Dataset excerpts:
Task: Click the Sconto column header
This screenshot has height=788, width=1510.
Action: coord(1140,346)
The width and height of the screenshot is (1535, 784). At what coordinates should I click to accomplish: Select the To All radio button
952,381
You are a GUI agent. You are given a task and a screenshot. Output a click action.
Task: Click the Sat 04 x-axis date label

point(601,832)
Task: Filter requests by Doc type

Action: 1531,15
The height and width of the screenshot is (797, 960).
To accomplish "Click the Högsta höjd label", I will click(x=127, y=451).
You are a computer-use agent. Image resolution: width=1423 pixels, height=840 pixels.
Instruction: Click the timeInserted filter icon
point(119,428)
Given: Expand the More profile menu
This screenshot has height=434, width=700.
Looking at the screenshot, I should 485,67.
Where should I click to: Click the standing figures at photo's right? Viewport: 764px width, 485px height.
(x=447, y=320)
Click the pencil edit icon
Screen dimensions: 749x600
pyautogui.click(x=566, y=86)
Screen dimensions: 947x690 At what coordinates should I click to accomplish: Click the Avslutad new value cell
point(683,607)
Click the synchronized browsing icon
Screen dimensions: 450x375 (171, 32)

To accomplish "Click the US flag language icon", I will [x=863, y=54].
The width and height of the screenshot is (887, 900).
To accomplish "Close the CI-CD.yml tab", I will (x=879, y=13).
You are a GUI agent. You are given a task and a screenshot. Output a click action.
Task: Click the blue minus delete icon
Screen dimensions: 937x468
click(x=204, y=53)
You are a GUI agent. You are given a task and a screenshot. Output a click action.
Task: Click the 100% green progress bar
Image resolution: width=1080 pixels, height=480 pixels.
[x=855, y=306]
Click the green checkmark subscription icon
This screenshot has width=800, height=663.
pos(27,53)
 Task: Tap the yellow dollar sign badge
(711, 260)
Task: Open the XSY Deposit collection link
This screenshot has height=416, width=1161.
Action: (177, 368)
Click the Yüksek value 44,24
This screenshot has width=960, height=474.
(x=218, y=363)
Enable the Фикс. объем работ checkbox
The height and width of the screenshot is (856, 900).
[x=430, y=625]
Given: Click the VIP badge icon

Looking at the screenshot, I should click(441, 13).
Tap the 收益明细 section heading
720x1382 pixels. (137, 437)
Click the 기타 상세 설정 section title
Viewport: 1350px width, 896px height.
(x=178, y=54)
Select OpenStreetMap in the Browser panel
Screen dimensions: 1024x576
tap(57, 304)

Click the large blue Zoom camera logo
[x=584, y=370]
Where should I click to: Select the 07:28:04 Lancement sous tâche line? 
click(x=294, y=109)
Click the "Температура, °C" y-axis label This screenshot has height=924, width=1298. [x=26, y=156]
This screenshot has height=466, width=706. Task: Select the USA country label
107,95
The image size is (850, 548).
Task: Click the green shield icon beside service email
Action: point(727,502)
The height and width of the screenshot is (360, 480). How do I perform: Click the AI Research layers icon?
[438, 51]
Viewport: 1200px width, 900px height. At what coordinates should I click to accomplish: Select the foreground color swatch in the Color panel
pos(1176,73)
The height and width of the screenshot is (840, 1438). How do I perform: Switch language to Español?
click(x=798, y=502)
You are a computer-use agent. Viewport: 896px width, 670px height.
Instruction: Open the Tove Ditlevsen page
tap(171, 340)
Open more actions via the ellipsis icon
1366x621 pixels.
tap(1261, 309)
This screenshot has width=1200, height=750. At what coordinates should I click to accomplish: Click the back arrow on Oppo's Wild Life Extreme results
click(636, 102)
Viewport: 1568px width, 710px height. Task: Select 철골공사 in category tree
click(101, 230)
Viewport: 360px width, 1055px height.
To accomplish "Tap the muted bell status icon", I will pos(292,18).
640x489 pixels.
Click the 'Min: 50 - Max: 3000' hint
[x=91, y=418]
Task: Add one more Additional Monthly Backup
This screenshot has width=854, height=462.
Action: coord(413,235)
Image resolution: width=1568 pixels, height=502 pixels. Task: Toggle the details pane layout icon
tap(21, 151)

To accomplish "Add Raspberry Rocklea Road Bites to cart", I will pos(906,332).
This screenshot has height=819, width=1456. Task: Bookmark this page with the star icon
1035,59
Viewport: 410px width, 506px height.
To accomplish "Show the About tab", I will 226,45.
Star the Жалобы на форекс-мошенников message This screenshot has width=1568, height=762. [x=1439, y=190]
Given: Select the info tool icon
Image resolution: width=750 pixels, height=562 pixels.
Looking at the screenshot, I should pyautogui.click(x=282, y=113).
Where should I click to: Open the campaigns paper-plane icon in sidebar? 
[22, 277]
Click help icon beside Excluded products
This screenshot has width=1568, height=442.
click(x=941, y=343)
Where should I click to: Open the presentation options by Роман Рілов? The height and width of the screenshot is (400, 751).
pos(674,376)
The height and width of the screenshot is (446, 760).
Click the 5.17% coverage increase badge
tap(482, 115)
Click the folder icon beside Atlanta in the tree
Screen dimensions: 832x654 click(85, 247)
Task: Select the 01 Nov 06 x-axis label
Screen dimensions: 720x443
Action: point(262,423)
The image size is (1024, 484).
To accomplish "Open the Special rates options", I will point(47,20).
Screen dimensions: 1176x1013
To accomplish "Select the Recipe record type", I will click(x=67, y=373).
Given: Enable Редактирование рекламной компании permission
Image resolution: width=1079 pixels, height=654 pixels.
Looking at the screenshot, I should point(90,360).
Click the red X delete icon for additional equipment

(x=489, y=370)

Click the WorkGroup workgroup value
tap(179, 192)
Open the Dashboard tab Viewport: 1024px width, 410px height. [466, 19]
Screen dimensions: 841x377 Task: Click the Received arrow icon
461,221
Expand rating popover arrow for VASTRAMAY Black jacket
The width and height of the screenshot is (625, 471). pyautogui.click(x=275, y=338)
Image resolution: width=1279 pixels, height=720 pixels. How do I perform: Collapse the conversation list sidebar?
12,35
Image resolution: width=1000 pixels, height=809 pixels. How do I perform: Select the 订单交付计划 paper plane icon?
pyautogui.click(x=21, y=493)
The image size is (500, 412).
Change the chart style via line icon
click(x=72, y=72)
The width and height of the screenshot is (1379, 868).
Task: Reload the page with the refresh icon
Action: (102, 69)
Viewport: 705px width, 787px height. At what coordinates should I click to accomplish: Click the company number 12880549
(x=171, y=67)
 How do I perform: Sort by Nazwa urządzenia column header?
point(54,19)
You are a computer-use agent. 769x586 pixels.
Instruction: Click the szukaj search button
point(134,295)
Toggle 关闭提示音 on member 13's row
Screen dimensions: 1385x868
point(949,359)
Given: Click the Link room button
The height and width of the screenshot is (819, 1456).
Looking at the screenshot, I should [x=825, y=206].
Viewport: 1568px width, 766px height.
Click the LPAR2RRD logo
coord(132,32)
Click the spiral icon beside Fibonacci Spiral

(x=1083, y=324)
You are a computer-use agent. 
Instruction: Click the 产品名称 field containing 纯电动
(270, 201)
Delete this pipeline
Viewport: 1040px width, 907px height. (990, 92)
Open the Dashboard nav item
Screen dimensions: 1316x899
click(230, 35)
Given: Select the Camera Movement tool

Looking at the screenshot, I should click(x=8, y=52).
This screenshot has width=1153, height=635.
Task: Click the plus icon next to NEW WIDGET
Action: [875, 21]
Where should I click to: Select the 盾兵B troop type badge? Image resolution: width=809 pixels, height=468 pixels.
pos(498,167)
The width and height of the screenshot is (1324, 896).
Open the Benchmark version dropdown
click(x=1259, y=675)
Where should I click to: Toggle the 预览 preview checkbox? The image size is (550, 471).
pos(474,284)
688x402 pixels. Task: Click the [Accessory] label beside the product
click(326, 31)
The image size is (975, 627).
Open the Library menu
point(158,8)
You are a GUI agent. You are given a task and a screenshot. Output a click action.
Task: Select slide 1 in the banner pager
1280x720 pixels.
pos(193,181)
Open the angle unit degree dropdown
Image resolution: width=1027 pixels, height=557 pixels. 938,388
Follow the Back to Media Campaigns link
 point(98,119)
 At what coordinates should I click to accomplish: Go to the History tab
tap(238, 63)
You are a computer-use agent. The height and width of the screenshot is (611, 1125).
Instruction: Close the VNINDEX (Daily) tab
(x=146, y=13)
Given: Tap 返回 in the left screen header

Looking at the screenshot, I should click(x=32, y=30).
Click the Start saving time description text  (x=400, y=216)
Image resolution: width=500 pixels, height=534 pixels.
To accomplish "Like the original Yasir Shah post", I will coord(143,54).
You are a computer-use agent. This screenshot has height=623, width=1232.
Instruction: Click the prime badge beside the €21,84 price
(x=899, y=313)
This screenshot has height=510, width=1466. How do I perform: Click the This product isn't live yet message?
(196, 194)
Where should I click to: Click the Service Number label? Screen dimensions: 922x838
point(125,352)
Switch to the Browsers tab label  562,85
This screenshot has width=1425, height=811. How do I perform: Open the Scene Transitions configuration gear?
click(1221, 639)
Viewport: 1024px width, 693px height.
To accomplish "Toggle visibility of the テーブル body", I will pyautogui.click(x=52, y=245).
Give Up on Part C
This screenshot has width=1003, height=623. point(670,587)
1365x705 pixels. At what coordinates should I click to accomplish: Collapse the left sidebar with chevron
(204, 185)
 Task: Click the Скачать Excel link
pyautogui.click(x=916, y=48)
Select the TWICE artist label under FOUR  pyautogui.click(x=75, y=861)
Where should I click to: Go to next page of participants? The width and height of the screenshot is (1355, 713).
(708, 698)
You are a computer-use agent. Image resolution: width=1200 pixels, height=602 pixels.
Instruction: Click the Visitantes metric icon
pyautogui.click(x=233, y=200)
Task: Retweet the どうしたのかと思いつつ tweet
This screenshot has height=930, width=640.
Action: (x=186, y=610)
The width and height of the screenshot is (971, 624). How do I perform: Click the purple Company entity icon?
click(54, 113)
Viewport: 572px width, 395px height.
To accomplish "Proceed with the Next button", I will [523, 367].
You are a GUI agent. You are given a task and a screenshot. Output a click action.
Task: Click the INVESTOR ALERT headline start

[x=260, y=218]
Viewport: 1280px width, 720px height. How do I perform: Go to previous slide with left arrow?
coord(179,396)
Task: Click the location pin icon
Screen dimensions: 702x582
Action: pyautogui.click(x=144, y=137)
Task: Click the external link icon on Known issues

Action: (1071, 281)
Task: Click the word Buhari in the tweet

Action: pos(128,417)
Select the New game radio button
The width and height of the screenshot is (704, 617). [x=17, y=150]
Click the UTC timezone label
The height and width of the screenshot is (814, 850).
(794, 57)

● **WHAT YOU WILL DO**
Scan the records above for the lines holding "Select the TWICE" and "Viewport: 572px width, 395px height.". Transcribe those two and every line between them word for word, and no others.

● **ANSWER TO THIS TASK**
Select the TWICE artist label under FOUR  pyautogui.click(x=75, y=861)
Where should I click to: Go to next page of participants? The width and height of the screenshot is (1355, 713).
(708, 698)
You are a computer-use agent. Image resolution: width=1200 pixels, height=602 pixels.
Instruction: Click the Visitantes metric icon
pyautogui.click(x=233, y=200)
Task: Retweet the どうしたのかと思いつつ tweet
This screenshot has height=930, width=640.
Action: (x=186, y=610)
The width and height of the screenshot is (971, 624). How do I perform: Click the purple Company entity icon?
click(54, 113)
Viewport: 572px width, 395px height.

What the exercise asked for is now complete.